### STUDY MATERIAL
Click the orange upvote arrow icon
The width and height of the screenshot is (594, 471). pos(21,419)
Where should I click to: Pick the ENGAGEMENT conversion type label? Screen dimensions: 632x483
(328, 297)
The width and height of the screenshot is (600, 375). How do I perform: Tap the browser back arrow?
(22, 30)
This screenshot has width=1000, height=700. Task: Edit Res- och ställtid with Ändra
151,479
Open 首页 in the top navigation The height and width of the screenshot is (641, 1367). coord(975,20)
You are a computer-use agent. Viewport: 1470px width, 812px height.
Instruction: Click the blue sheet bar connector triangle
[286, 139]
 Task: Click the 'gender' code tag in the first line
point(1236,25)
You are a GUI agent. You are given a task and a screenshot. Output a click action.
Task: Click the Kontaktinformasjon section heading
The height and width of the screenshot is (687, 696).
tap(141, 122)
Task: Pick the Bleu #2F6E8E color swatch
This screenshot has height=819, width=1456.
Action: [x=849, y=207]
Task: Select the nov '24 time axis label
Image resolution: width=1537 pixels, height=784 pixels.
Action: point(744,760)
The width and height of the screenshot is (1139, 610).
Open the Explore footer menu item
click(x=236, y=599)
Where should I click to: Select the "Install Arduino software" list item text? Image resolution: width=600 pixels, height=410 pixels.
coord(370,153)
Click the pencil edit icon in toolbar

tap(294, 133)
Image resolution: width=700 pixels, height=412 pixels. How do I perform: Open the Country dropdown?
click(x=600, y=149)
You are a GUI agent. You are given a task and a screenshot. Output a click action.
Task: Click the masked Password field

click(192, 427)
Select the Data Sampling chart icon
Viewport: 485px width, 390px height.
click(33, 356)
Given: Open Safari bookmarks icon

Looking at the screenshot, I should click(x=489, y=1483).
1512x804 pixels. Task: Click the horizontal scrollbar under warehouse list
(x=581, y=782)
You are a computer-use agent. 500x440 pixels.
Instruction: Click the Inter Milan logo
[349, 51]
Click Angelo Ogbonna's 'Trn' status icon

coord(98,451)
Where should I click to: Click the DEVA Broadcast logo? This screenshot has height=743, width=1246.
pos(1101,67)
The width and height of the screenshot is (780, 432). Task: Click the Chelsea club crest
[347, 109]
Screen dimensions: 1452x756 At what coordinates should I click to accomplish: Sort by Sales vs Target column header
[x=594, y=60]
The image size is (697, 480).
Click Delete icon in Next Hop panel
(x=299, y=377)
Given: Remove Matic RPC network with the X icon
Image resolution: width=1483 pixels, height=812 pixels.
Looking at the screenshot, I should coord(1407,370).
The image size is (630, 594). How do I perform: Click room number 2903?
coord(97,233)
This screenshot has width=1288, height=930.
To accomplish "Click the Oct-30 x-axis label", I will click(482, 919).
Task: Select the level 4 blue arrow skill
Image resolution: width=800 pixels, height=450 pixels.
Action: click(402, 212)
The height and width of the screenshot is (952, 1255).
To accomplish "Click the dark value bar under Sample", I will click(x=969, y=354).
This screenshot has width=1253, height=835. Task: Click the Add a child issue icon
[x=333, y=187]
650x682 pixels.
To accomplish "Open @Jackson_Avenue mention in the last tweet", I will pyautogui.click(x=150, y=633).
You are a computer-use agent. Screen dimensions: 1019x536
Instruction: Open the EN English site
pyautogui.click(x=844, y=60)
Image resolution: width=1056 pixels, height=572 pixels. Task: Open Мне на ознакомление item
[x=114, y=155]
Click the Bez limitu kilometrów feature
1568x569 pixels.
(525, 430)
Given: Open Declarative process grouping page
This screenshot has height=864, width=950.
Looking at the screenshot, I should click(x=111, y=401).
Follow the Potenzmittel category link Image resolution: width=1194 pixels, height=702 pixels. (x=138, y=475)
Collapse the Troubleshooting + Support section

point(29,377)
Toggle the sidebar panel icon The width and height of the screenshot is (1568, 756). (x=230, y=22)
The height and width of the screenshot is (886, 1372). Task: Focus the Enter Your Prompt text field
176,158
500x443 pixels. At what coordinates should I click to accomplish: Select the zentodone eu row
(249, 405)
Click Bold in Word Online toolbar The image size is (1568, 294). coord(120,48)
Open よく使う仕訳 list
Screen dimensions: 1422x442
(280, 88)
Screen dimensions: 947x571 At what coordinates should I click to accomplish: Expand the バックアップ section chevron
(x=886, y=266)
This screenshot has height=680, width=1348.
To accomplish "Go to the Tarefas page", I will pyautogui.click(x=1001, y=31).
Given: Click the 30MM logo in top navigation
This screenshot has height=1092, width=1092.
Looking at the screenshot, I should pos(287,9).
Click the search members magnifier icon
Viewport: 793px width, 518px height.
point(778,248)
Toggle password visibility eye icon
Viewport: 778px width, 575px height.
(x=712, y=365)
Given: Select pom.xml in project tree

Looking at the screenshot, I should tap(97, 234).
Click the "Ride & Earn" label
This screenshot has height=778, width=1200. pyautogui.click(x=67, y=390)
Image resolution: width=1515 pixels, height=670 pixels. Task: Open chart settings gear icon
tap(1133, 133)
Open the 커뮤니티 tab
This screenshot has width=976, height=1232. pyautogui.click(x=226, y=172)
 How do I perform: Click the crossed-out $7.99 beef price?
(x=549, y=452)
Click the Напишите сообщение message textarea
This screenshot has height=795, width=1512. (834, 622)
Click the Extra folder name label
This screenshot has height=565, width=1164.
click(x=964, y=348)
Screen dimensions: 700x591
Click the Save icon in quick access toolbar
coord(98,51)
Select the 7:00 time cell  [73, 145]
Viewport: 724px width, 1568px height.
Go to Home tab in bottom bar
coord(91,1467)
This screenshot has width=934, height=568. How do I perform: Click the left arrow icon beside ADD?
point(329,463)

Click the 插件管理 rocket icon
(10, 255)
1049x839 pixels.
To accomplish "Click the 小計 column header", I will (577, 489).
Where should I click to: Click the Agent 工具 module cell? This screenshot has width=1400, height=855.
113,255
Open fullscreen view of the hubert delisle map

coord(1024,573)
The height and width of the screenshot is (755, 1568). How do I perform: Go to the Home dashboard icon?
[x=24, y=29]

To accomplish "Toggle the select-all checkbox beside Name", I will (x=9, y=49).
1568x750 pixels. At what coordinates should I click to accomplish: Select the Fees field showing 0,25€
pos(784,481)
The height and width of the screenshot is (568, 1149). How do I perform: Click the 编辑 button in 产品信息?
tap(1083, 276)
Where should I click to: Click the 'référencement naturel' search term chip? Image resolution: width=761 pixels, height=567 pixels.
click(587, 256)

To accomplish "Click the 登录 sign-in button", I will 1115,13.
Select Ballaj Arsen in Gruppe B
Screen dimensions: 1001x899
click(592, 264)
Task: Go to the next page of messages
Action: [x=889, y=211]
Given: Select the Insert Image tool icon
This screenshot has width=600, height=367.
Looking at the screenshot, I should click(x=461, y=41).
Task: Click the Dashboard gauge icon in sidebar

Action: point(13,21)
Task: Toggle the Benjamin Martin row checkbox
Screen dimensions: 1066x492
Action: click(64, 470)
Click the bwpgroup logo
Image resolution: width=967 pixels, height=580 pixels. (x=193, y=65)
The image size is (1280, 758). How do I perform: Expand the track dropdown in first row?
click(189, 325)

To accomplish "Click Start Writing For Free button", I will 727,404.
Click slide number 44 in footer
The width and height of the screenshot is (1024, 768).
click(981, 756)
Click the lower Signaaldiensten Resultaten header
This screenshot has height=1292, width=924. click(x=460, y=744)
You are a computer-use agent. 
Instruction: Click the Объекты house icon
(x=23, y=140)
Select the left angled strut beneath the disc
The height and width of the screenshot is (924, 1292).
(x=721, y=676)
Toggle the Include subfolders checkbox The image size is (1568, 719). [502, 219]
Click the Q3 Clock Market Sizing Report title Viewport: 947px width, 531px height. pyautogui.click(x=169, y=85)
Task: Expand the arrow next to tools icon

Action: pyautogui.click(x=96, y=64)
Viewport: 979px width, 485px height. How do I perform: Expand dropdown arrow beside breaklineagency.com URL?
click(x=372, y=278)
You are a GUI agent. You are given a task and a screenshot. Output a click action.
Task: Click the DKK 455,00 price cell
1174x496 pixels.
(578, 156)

### PROBLEM REQUIREMENTS
Count each line above that has the word "Toggle" in it, and write down nothing but the total.

### ANSWER SECTION
5